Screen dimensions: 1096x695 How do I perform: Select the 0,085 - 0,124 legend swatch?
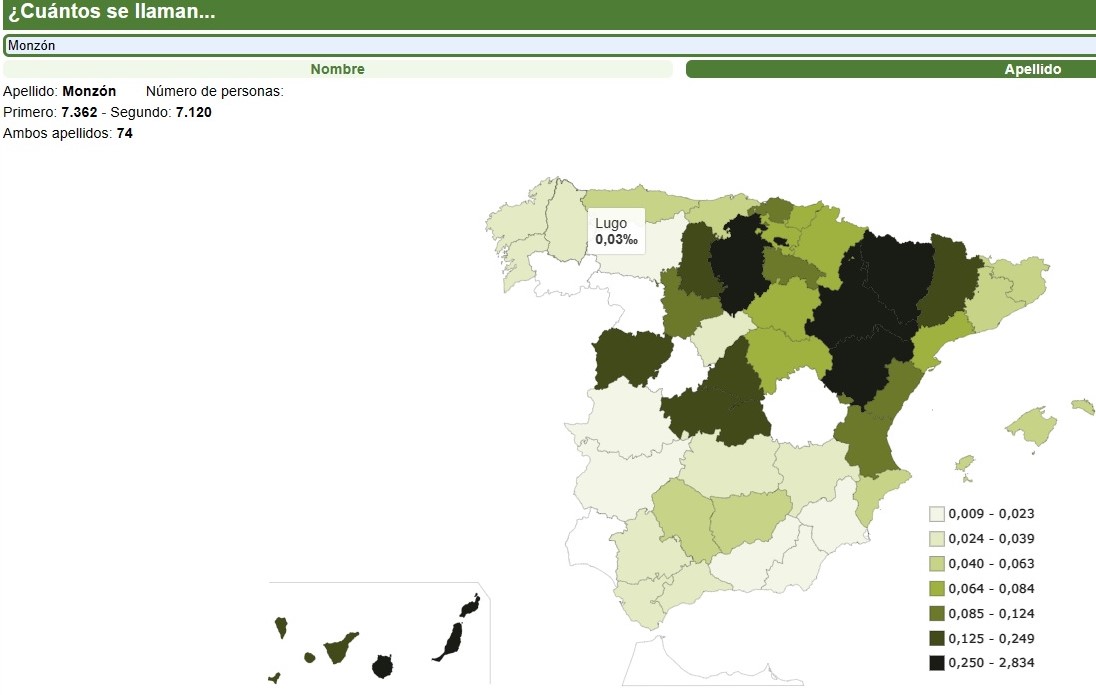[937, 613]
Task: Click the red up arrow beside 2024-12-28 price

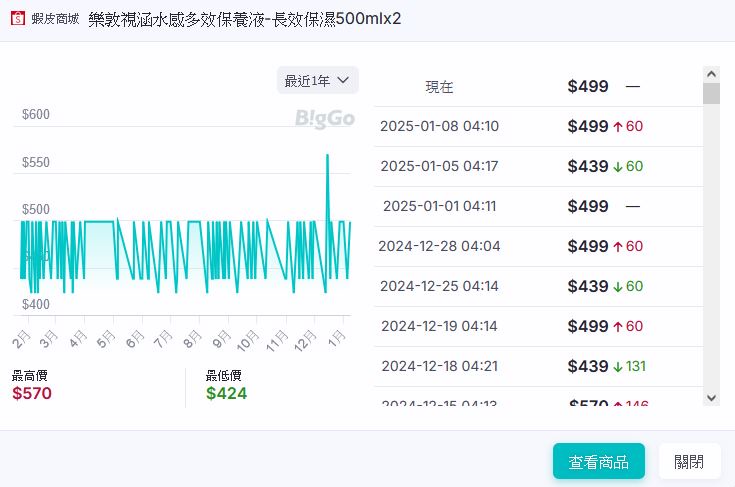Action: tap(618, 246)
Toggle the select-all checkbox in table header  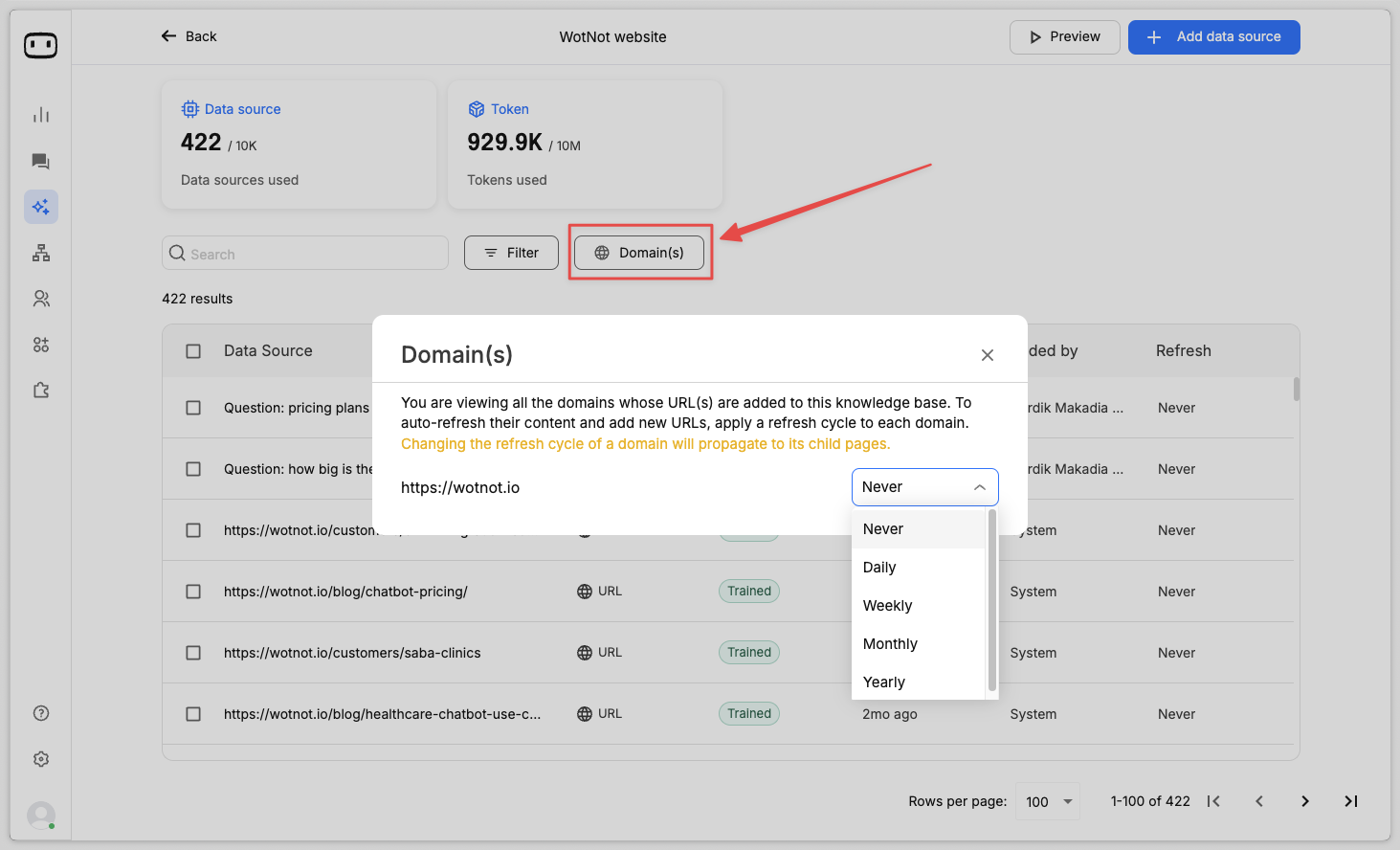coord(193,351)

* * * * * * *

What is required
Show each line of the rows above that contains the word "Screen".

The solution
Screen dimensions: 1096x695 How do I perform: Select the 0,085 - 0,124 legend swatch?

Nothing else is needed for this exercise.